Re: [HACKERS] Patch: Write Amplification Reduction Method (WARM)

Поиск
Список
Период
Сортировка
От Pavan Deolasee
Тема Re: [HACKERS] Patch: Write Amplification Reduction Method (WARM)
Дата
Msg-id CABOikdNnFon4cJiL=h1mZH3bgUeU+sWHuU4Yr8AB=j3A2p1GiA@mail.gmail.com
обсуждение исходный текст
Ответ на Re: [HACKERS] Patch: Write Amplification Reduction Method (WARM)  (Robert Haas <robertmhaas@gmail.com>)
Ответы Re: [HACKERS] Patch: Write Amplification Reduction Method (WARM)  (Alvaro Herrera <alvherre@2ndquadrant.com>)
Список pgsql-hackers


On Sun, Feb 26, 2017 at 2:14 PM, Robert Haas <robertmhaas@gmail.com> wrote:


Fair point, but I've already said why I think the stakes for this
particular feature are pretty high.


I understand your concerns and not trying to downplay them. I'm doing my best to test the patch in different ways to ensure we can catch most of the bugs before the patch is committed. Hopefully with additional reviews and tests we can plug remaining holes, if any, and be in a comfortable state.
 
>
> (I have mentioned the idea of overloading ip_posid bits a few times now and
> haven't heard any objection so far. Well, that could either mean that nobody
> has read those emails seriously or there is general acceptance to that
> idea.. I am assuming latter :-))

I'm not sure about that.  I'm not really sure I have an opinion on
that yet, without seeing the patch.  The discussion upthread was a bit
vague:

Attached is a complete set of rebased and finished patches. Patches 0002 and 0003 does what I've in mind as far as OffsetNumber bits.

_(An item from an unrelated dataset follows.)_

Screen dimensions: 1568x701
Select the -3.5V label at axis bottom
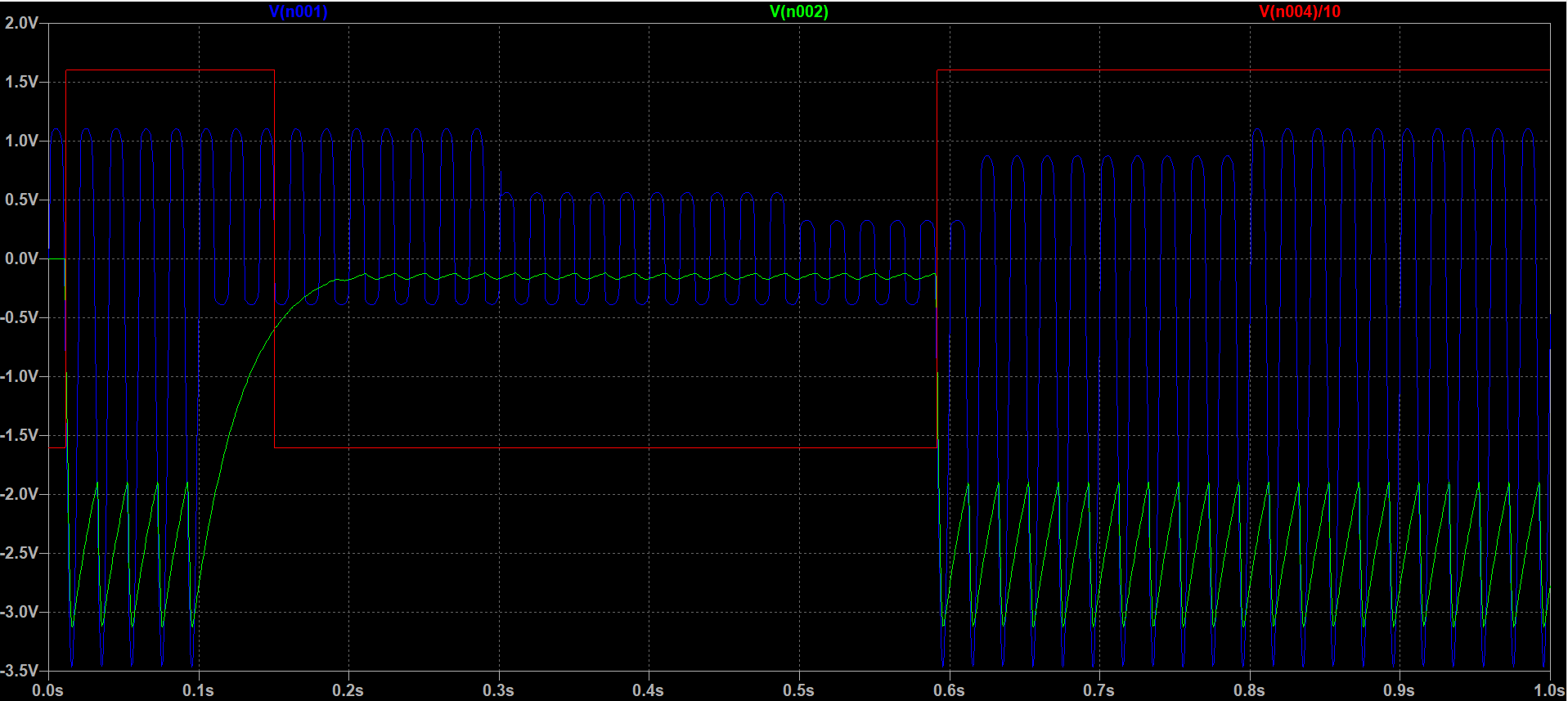[20, 671]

AFAICS this version is a fully functional implementation of WARM, ready for serious review/test. The chain conversion is now fully functional and tested with btrees. I've also added support for chain conversion in hash indexes by overloading ip_posid high order bits. Even though there is a free bit available in btree index tuple, the patch now uses the same ip_posid bit even for btree indexes.

A short summary of all attached patches.

0000_interesting_attrs_v15.patch:

This is Alvaro's patch to refactor HeapSatisfiesHOTandKeyUpdate. We now return a set of modified attributes and let the caller consume that information in a way it wants. The main WARM patch uses this refactored API.

0001_track_root_lp_v15.patch:

This implements the logic to store the root offset of the HOT chain in the t_ctid.ip_posid field. We use a free bit in heap tuple header to mark that a particular tuple is at the end of the chain and store the root offset in the ip_posid. For pg_upgraded clusters, this information could be missing and we do the hard-work of going through the page tuples to find the root offset. 

0002_clear_ip_posid_blkid_refs_v15.patch:

This is mostly a cleanup patch which removes direct references to ip_posid and ip_blkid from various places and replace them with appropriate ItemPointer[Get|Set][Offset|Block]Number macros.

0003_freeup_3bits_ip_posid_v15.patch:

This patch frees up the high order 3 bits from ip_posid and makes them available for other uses. As noted, we only need 13 bits to represent OffsetNumber and hence the high order bits are unused. This patch should only be applied along with 0002_clear_ip_posid_blkid_refs_v15.patch

0004_warm_updates_v15.patch:

This implements the main WARM logic, except for chain conversion (which is implemented in the last patch of the series). It uses another free bit in the heap tuple header to identify the WARM tuples. When the first WARM update happens, the old and new versions of the tuple are marked with this flag. All subsequent HOT tuples in the chain are also marked with this flag so we never lose information about WARM updates, irrespective of whether it commits or aborts. We then implement recheck logic to decide which index pointer should return a tuple from the HOT chain.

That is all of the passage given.